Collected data

- - -

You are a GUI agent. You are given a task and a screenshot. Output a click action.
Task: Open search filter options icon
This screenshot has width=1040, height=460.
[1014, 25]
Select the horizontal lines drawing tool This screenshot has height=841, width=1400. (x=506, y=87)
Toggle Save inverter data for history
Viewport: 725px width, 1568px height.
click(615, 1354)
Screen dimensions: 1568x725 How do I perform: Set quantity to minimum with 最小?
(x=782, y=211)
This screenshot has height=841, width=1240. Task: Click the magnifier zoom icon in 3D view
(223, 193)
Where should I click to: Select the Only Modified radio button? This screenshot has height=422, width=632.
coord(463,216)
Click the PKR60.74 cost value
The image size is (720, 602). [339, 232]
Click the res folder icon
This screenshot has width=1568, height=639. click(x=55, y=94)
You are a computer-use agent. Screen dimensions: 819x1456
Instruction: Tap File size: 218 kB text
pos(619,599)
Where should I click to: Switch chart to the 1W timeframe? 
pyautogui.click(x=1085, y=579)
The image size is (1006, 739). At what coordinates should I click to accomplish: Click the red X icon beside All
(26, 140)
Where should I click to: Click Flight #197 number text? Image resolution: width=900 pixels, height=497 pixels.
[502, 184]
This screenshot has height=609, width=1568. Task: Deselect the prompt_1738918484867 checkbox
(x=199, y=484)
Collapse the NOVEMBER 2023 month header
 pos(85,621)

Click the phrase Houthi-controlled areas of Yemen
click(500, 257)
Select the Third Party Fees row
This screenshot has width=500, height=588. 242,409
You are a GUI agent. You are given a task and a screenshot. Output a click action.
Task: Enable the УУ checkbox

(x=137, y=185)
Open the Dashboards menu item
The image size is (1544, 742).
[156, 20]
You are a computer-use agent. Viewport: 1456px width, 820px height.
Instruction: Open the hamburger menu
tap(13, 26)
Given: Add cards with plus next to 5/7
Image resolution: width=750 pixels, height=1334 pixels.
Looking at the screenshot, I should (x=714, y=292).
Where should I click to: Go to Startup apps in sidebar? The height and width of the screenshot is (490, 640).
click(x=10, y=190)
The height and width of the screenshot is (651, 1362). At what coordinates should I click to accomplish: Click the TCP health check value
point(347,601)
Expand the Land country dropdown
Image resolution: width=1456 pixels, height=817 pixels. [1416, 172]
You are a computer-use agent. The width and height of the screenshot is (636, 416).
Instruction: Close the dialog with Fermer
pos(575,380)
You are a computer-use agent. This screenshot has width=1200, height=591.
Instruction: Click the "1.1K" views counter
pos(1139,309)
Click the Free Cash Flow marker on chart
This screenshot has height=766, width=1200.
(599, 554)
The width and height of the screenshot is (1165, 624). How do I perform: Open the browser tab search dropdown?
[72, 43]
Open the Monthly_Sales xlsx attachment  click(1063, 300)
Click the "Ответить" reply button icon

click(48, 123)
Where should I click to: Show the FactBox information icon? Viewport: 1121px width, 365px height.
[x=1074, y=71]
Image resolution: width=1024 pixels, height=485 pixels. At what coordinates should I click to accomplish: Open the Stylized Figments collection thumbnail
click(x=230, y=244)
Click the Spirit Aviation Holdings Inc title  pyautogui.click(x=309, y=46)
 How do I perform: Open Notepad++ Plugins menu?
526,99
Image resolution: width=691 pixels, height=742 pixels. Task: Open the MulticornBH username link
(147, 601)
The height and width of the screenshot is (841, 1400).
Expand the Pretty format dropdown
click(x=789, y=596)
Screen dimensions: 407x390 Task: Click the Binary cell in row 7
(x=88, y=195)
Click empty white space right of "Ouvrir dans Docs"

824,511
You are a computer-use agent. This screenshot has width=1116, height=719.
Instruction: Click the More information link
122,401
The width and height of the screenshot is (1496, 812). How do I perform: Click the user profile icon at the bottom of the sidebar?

- - -

Problem to solve —
Print the data in full. Match it exactly.

Output for this exercise —
You are a GUI agent. You are given a task and a screenshot. Output a click action.
Task: Open search filter options icon
This screenshot has width=1040, height=460.
[1014, 25]
Select the horizontal lines drawing tool This screenshot has height=841, width=1400. (x=506, y=87)
Toggle Save inverter data for history
Viewport: 725px width, 1568px height.
click(615, 1354)
Screen dimensions: 1568x725 How do I perform: Set quantity to minimum with 最小?
(x=782, y=211)
This screenshot has height=841, width=1240. Task: Click the magnifier zoom icon in 3D view
(223, 193)
Where should I click to: Select the Only Modified radio button? This screenshot has height=422, width=632.
coord(463,216)
Click the PKR60.74 cost value
The image size is (720, 602). [339, 232]
Click the res folder icon
This screenshot has width=1568, height=639. click(x=55, y=94)
You are a computer-use agent. Screen dimensions: 819x1456
Instruction: Tap File size: 218 kB text
pos(619,599)
Where should I click to: Switch chart to the 1W timeframe? 
pyautogui.click(x=1085, y=579)
The image size is (1006, 739). At what coordinates should I click to accomplish: Click the red X icon beside All
(26, 140)
Where should I click to: Click Flight #197 number text? Image resolution: width=900 pixels, height=497 pixels.
[502, 184]
This screenshot has height=609, width=1568. Task: Deselect the prompt_1738918484867 checkbox
(x=199, y=484)
Collapse the NOVEMBER 2023 month header
 pos(85,621)

Click the phrase Houthi-controlled areas of Yemen
click(500, 257)
Select the Third Party Fees row
This screenshot has width=500, height=588. 242,409
You are a GUI agent. You are given a task and a screenshot. Output a click action.
Task: Enable the УУ checkbox

(x=137, y=185)
Open the Dashboards menu item
The image size is (1544, 742).
[156, 20]
You are a computer-use agent. Viewport: 1456px width, 820px height.
Instruction: Open the hamburger menu
tap(13, 26)
Given: Add cards with plus next to 5/7
Image resolution: width=750 pixels, height=1334 pixels.
Looking at the screenshot, I should (x=714, y=292).
Where should I click to: Go to Startup apps in sidebar? The height and width of the screenshot is (490, 640).
click(x=10, y=190)
The height and width of the screenshot is (651, 1362). At what coordinates should I click to accomplish: Click the TCP health check value
point(347,601)
Expand the Land country dropdown
Image resolution: width=1456 pixels, height=817 pixels. [1416, 172]
You are a computer-use agent. The width and height of the screenshot is (636, 416).
Instruction: Close the dialog with Fermer
pos(575,380)
You are a computer-use agent. This screenshot has width=1200, height=591.
Instruction: Click the "1.1K" views counter
pos(1139,309)
Click the Free Cash Flow marker on chart
This screenshot has height=766, width=1200.
(599, 554)
The width and height of the screenshot is (1165, 624). How do I perform: Open the browser tab search dropdown?
[72, 43]
Open the Monthly_Sales xlsx attachment  click(1063, 300)
Click the "Ответить" reply button icon

click(48, 123)
Where should I click to: Show the FactBox information icon? Viewport: 1121px width, 365px height.
[x=1074, y=71]
Image resolution: width=1024 pixels, height=485 pixels. At what coordinates should I click to accomplish: Open the Stylized Figments collection thumbnail
click(x=230, y=244)
Click the Spirit Aviation Holdings Inc title  pyautogui.click(x=309, y=46)
 How do I perform: Open Notepad++ Plugins menu?
526,99
Image resolution: width=691 pixels, height=742 pixels. Task: Open the MulticornBH username link
(147, 601)
The height and width of the screenshot is (841, 1400).
Expand the Pretty format dropdown
click(x=789, y=596)
Screen dimensions: 407x390 Task: Click the Binary cell in row 7
(x=88, y=195)
Click empty white space right of "Ouvrir dans Docs"

824,511
You are a computer-use agent. This screenshot has width=1116, height=719.
Instruction: Click the More information link
122,401
The width and height of the screenshot is (1496, 812). How do I perform: Click the user profile icon at the bottom of the sidebar?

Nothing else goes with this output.